At the SHRM Annual Conference there is a lot going on. You can see most of it right in front of you. The sessions, the exhibit hall, the SHRM Store and the like. But what you may not know, because you don’t see it is this. Pretty much every day the SHRM Government Affair’s team is working to represent our collective business interest in Washington D.C.
SHRM has a staff of 12 people in the government affairs department who work with Congress and many of the federal agencies (and even in Sacramento, CA) to understand and shape public policy. This is a time consuming laborious task and most folks don’t understand how it works.
At this year’s conference Mike Aitken Vice-President of Government Affairs, discussed some legislation that SHRM has been working on since 2010. This intrigued me because I have been involved in this.
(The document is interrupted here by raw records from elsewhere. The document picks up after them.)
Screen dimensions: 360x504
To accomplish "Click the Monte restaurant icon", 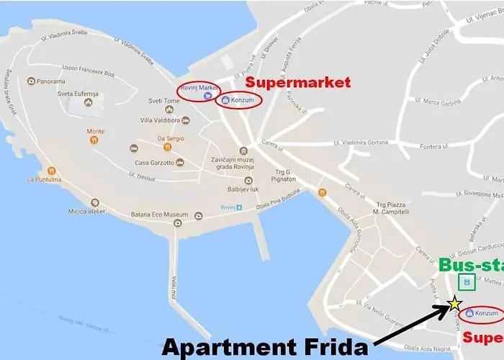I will click(x=94, y=140).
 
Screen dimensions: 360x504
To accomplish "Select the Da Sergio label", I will click(x=170, y=138).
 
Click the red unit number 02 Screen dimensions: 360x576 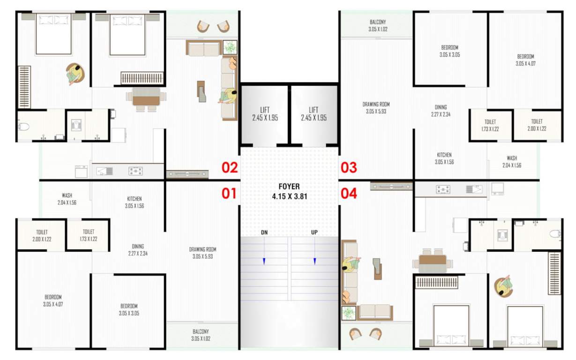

I was invited to a focus group lunch event in 2015 at the Volunteer Leader’s Summit, where the team talked with SHRM members about their leave policies. The group provided SHRM with a framework for what is common practice at many employers.
This is a gloss-over of a whole bunch of details, but the bottom line is this: Employers who voluntarily choose to provide their employees a federal minimum standard of paid time off and options for flexible work arrangements, will qualify for a federal safe harbor and be deemed to have satisfied state and local paid sick leave laws. SHRM has been working on getting this legislation introduced and then passed to provide employers with some relief when it comes to consistency in paid time off laws. It is loosely being referred to as the Workplace Flex Bill. There have been many cities, counties and state regulations that have passed laws/ordinance mandating certain amounts of paid time off. Of course, they are all different so they change from jurisdiction to jurisdiction.
Imagine you have employees in New York, San Francisco, and Washington DC, and these cities have their own rules on time off. It can be very difficult to put policies in place that address the differences in each location. SHRM has attempted to address this legislatively.
The measure now has a sponsor Mimi Walters (R-CA). Hopefully the measure will be introduced in July and then move through Congress and be signed into law by the President. This would provide us in HR with some better rules to deal with, while leveling the playing field for all employers across the country.
This is all good, but my point is this. It has been several years since this conversation began. Laws and legislation do not move quickly.
This whole process of staying on top of legislation is a long game. So, while you don’t see the Government Affairs folks doing all the “fun” stuff. They are working for us behind the scenes day in and day out, looking out for the members’ interest, watching what is going on and trying to address the hodgepodge of law from DC to each state capitol to each county board.